SURABAYA, HARIAN DISWAY - Bangunan musala bani Gipo atau Langgar Gipo di Jalan Kalimas Udik Gang 1 Nomor 51 Surabaya resmi menjadi destinasi wisata Religi Kota Surabaya.
Peresmian dilakukan langsung oleh Wali Kota Surabaya Eri Cahyadi didampingi oleh keluarga Gipo yang tergabung dalam Yayasan Insan Keturunan Sagipoddin, serta sejumlah tokoh agama Surabaya seperti KH. Mas Sulaiman dari Pondok Ndresmo Surabaya.
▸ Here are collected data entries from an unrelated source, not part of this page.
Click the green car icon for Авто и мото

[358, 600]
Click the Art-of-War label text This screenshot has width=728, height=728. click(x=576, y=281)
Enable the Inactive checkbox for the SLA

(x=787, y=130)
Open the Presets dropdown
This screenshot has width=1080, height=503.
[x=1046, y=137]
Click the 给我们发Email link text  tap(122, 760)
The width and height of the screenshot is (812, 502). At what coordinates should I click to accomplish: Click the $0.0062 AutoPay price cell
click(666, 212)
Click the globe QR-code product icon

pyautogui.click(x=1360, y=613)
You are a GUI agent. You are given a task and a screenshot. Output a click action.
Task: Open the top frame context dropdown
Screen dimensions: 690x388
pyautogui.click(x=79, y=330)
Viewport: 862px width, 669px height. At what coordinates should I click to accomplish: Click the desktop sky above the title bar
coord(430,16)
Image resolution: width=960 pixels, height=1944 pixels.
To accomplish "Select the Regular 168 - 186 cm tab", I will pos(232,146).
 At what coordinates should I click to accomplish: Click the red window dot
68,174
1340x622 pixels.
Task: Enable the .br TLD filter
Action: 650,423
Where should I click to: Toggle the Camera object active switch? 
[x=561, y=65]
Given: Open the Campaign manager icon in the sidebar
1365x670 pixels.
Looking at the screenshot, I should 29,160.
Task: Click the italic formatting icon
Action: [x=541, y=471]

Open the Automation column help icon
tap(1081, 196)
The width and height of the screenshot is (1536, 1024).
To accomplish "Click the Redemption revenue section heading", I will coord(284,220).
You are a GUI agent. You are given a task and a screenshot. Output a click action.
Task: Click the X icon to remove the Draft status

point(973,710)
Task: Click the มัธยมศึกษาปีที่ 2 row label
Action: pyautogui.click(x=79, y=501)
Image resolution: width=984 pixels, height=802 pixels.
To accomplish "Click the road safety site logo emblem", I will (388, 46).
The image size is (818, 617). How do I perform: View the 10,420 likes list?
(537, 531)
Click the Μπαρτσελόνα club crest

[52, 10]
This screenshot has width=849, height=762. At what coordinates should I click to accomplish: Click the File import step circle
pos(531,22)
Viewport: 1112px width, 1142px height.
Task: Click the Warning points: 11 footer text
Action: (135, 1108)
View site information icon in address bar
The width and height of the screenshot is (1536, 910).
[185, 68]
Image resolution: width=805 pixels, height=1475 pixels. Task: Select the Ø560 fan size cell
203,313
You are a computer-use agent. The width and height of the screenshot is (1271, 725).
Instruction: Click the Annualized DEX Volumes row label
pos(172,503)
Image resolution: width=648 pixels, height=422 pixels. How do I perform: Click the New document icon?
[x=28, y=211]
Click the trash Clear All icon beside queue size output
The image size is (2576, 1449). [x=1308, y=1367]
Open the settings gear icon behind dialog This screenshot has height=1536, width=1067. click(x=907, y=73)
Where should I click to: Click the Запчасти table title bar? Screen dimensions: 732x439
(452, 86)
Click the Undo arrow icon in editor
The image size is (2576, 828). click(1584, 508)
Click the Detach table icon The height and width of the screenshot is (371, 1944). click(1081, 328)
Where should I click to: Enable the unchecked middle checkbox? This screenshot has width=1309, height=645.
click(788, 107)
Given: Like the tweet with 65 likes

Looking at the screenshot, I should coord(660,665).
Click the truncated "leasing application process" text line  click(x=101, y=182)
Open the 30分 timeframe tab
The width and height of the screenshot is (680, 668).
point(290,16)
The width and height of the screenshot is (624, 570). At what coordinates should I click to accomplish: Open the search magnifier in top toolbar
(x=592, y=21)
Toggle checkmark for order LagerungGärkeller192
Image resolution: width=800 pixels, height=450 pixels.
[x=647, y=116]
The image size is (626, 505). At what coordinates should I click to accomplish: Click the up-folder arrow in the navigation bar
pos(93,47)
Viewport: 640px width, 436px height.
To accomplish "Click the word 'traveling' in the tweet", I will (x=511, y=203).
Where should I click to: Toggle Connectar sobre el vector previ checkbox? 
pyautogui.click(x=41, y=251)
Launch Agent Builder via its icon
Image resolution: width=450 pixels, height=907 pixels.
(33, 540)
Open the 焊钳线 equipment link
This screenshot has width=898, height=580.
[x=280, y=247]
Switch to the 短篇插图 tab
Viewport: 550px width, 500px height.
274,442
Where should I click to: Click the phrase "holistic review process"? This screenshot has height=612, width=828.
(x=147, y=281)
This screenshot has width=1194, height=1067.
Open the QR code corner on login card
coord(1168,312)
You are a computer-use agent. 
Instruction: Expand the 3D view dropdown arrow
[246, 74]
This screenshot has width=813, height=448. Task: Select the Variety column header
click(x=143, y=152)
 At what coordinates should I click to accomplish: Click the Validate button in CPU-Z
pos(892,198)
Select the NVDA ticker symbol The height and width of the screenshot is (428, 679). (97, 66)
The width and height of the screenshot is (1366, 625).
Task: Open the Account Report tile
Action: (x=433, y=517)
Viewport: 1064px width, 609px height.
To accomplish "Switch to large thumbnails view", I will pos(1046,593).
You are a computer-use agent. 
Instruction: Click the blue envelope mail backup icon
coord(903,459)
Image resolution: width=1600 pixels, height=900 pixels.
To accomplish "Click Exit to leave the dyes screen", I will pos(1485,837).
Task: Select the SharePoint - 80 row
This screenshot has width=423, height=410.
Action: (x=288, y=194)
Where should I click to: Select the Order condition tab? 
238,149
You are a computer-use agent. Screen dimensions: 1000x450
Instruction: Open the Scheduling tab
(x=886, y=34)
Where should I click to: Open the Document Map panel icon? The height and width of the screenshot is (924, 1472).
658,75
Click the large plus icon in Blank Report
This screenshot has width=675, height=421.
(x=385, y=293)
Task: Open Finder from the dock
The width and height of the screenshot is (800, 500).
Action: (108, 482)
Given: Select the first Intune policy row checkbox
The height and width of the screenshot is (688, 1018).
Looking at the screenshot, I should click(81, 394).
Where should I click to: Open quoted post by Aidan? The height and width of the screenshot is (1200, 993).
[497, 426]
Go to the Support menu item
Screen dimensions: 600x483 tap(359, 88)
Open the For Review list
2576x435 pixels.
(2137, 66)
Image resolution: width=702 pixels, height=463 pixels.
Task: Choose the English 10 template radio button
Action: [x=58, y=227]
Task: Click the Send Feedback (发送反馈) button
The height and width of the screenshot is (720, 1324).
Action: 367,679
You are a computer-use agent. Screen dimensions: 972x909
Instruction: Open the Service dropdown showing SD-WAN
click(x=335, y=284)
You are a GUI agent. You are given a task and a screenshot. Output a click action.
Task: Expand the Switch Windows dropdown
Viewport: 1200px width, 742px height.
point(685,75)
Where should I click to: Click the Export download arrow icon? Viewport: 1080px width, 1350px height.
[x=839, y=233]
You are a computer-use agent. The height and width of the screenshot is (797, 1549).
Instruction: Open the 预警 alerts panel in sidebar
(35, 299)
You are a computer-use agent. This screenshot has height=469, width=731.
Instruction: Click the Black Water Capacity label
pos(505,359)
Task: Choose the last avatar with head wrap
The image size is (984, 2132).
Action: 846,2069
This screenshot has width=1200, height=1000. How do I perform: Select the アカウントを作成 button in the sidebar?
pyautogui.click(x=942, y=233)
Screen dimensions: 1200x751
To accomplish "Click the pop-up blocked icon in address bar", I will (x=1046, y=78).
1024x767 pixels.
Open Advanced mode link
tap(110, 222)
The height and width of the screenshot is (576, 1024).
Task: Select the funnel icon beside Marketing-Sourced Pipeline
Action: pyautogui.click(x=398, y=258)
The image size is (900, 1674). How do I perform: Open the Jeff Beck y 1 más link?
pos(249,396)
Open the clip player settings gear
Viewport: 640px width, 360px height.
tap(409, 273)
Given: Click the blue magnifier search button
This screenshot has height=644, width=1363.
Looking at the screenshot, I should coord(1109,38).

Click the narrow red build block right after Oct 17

Langgar Gipo didirikan oleh H. Abdul Latif Tsaqifuddin yang nantinya dikenal dengan nama Abdul Latif Sagipoddin atau Mbah Gipo pada tahun 1717.
Berdasarkan catatan sejarah, Langgar ini menjadi pusat kegiatan ulama se-Jawa Timur, pendidikan santri, sampai melayani transit Jemaah Haji sebelum berangkat ke Tanah Suci via kapal yang melewati Kalimas.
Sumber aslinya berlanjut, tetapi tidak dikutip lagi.